October 5, 2017 ‘Beyond the Rainbow Bridge: Vernacular Ontologies and Animal Afterlives’



Anthropology Colloquium is the department’s speaker series that invites a mixture of anthropologists from within and outside of UBC to present their research. This speaker series is scheduled throughout the academic year, typically with a lunch reception in the AnSo Lounge.
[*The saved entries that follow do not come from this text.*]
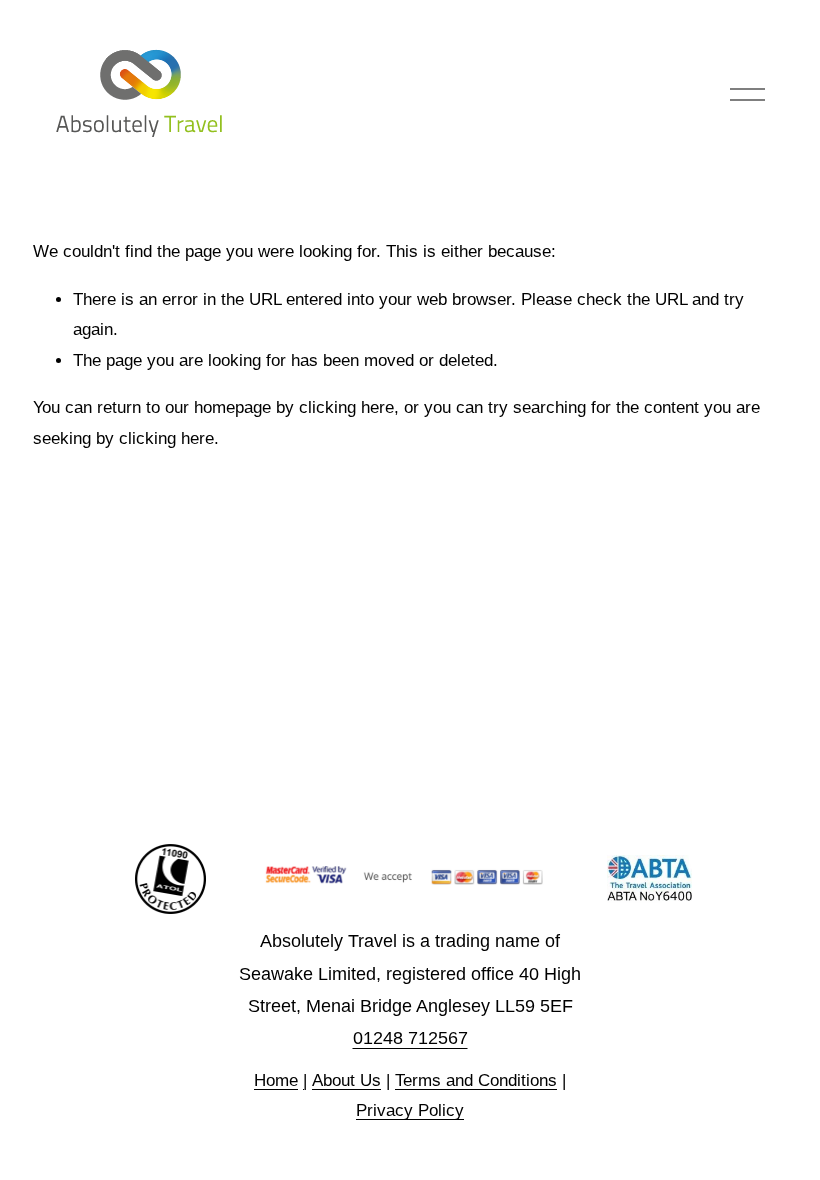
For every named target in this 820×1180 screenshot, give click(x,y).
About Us (346, 1080)
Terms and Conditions (476, 1080)
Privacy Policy (410, 1110)
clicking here (346, 407)
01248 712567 (410, 1038)
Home (276, 1080)
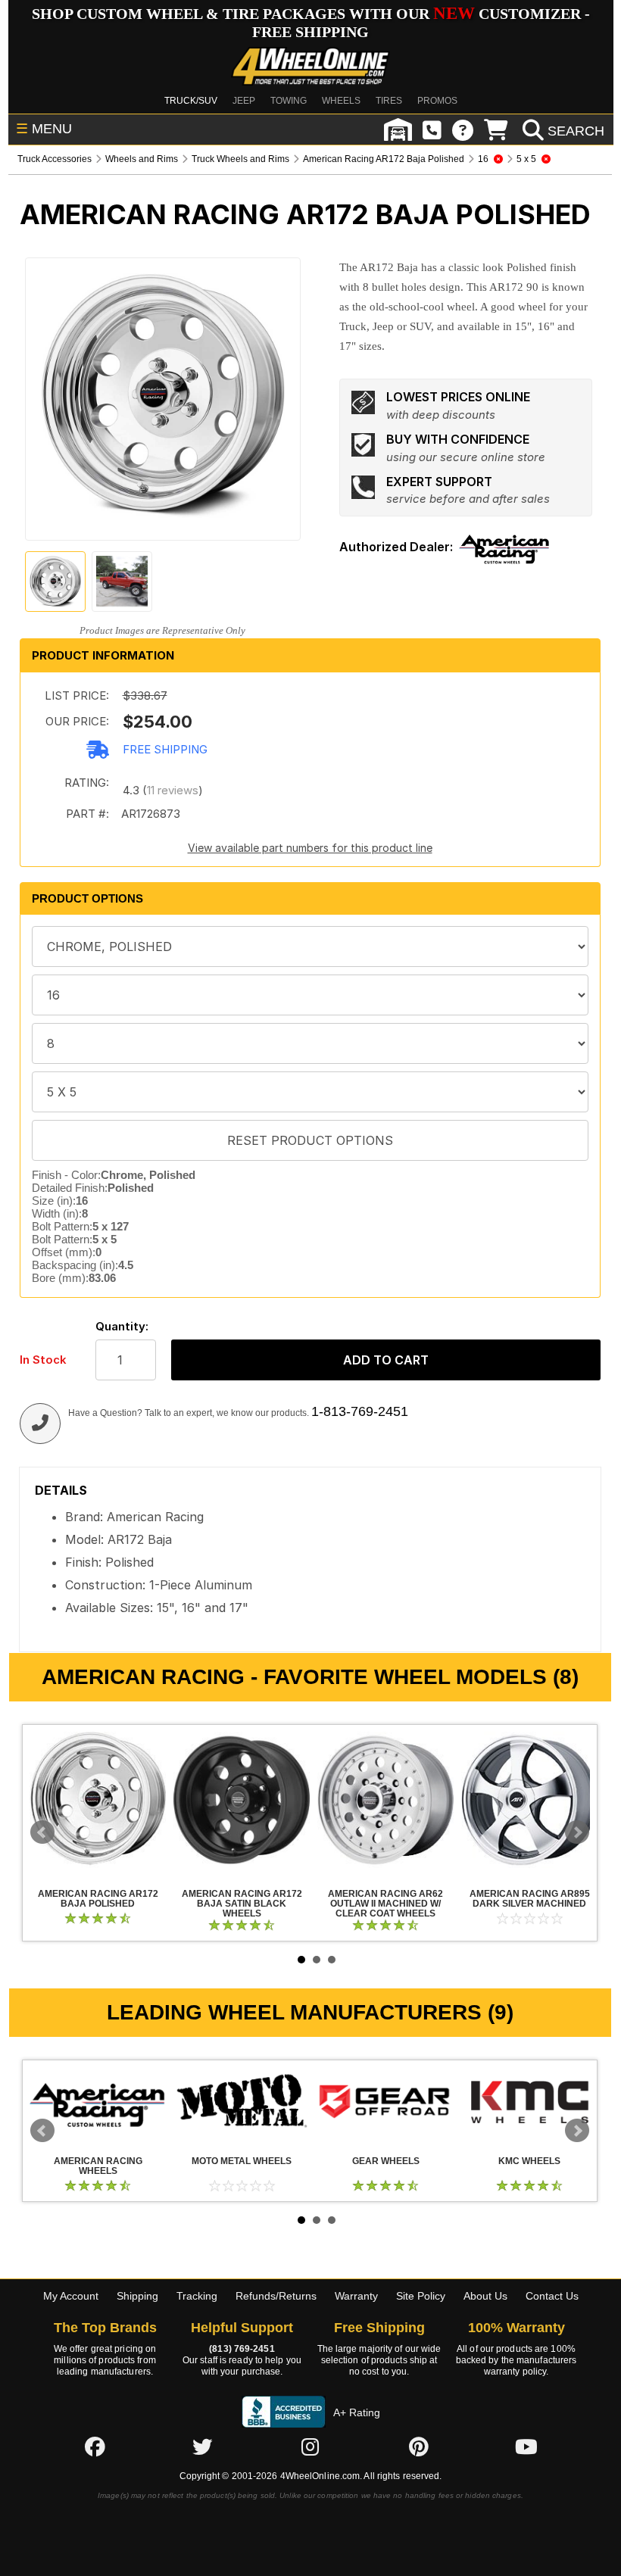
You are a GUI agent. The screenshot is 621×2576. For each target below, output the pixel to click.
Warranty (356, 2296)
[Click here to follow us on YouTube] (526, 2446)
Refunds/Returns (276, 2296)
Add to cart (386, 1360)
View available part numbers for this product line (310, 847)
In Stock (43, 1359)
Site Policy (420, 2296)
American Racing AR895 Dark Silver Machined (529, 1800)
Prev (42, 1832)
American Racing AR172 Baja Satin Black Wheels (241, 1800)
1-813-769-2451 (359, 1411)
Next (577, 1832)
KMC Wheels (529, 2101)
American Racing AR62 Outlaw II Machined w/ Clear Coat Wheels (385, 1800)
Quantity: (121, 1326)
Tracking (196, 2296)
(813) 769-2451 (241, 2349)
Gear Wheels (385, 2101)
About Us (485, 2296)
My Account (70, 2296)
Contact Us (552, 2296)
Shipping (137, 2296)
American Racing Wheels (98, 2101)
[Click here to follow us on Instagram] (310, 2446)
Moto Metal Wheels (241, 2101)
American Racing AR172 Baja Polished (98, 1800)
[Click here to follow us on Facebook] (95, 2446)
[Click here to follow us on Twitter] (202, 2446)
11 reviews (172, 790)
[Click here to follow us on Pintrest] (419, 2446)
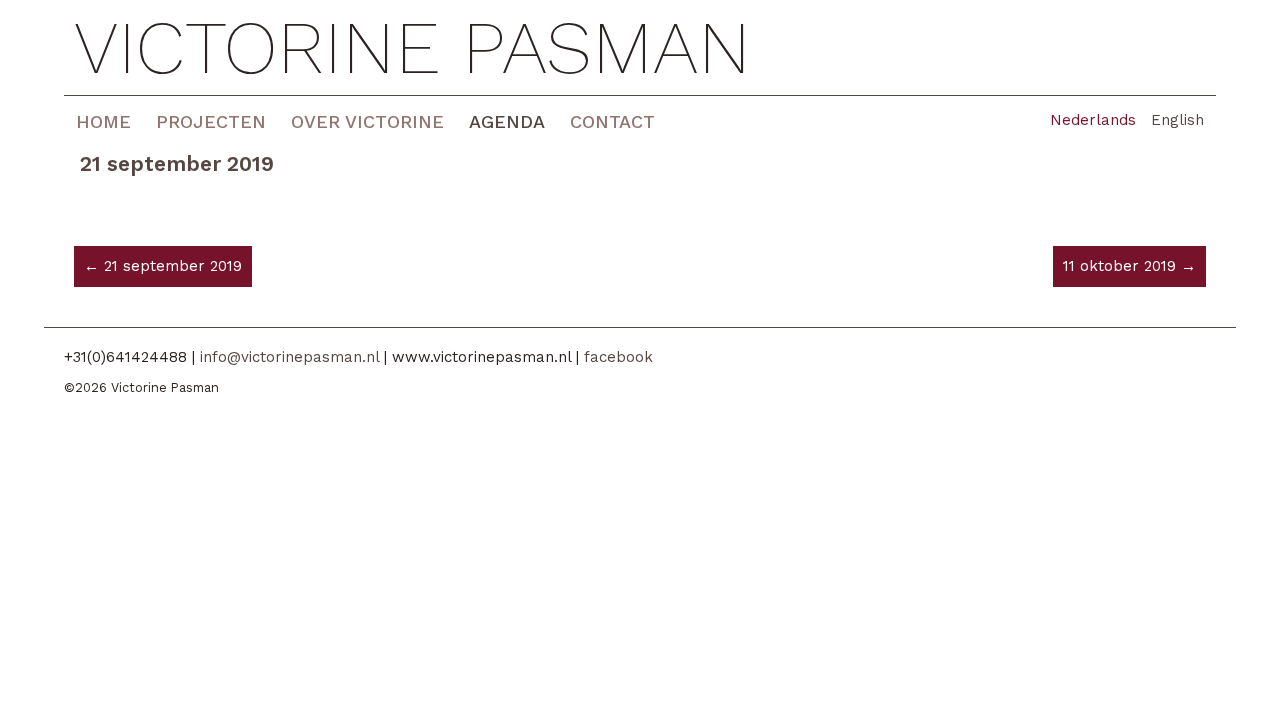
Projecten (211, 121)
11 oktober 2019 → (1129, 266)
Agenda (507, 121)
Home (103, 121)
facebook (618, 357)
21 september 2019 (177, 163)
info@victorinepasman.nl (289, 357)
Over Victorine (367, 121)
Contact (612, 121)
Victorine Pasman (412, 47)
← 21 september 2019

Beyond the Rainbow Bridge: Vernacular Ontologies and Animal Afterlives

Thursday October 5, 2017

ANSO 134

11:30 – 1:30 pm

Event Poster: PDF

Sabina Magliocco

 Abstract:

To what extent do modern Westerners imagine animals as spiritual beings? How do they view animals’ interiority compared with their own? In this paper, I explore vernacular ontologies about animals that exist alongside dominant Western notions. In these narratives, animals are portrayed as having interiority similar to that of humans, living on after death in spiritual form, and interacting with humans as messengers from spiritual realms. My findings, based on a large mixed-methods study and ethnographic data, demonstrate that across religious traditions, people create vernacular ontologies that contradict official religious and scientific teachings, but are at least partly based on interpretations of empirical experiences. I hypothesize that as personhood is increasingly extended to companion animals, people are more likely to imagine afterlives for all animals that parallel their beliefs about human afterlives. Moreover, people are more likely to deviate from scientific and religious tenets when they have personal experiences of a spiritual nature involving animals.

About the speaker:

Sabina Magliocco, Ph.D. grew up in Italy and the United States. She received an AB from Brown University in 1980 and a Ph.D. from Indiana University – Bloomington in 1988. She has taught at California State University, where she served two terms as department chair, as well as the University of California – Berkeley, the University of California – Santa Barbara, UCLA, and the University of Wisconsin – Madison. A recipient of Guggenheim, National Endowment for the Humanities, Fulbright and Hewlett fellowships, and an honorary Fellow of the American Folklore Society, she has published on religion, folklore, foodways, festival and witchcraft in Europe and the United States, and is a leading authority on the modern Pagan movement. Her current research is on nature and animals in the spiritual imagination. Prof. Magliocco has appeared as an occasional guest on a number of popular television series about modern legends and beliefs.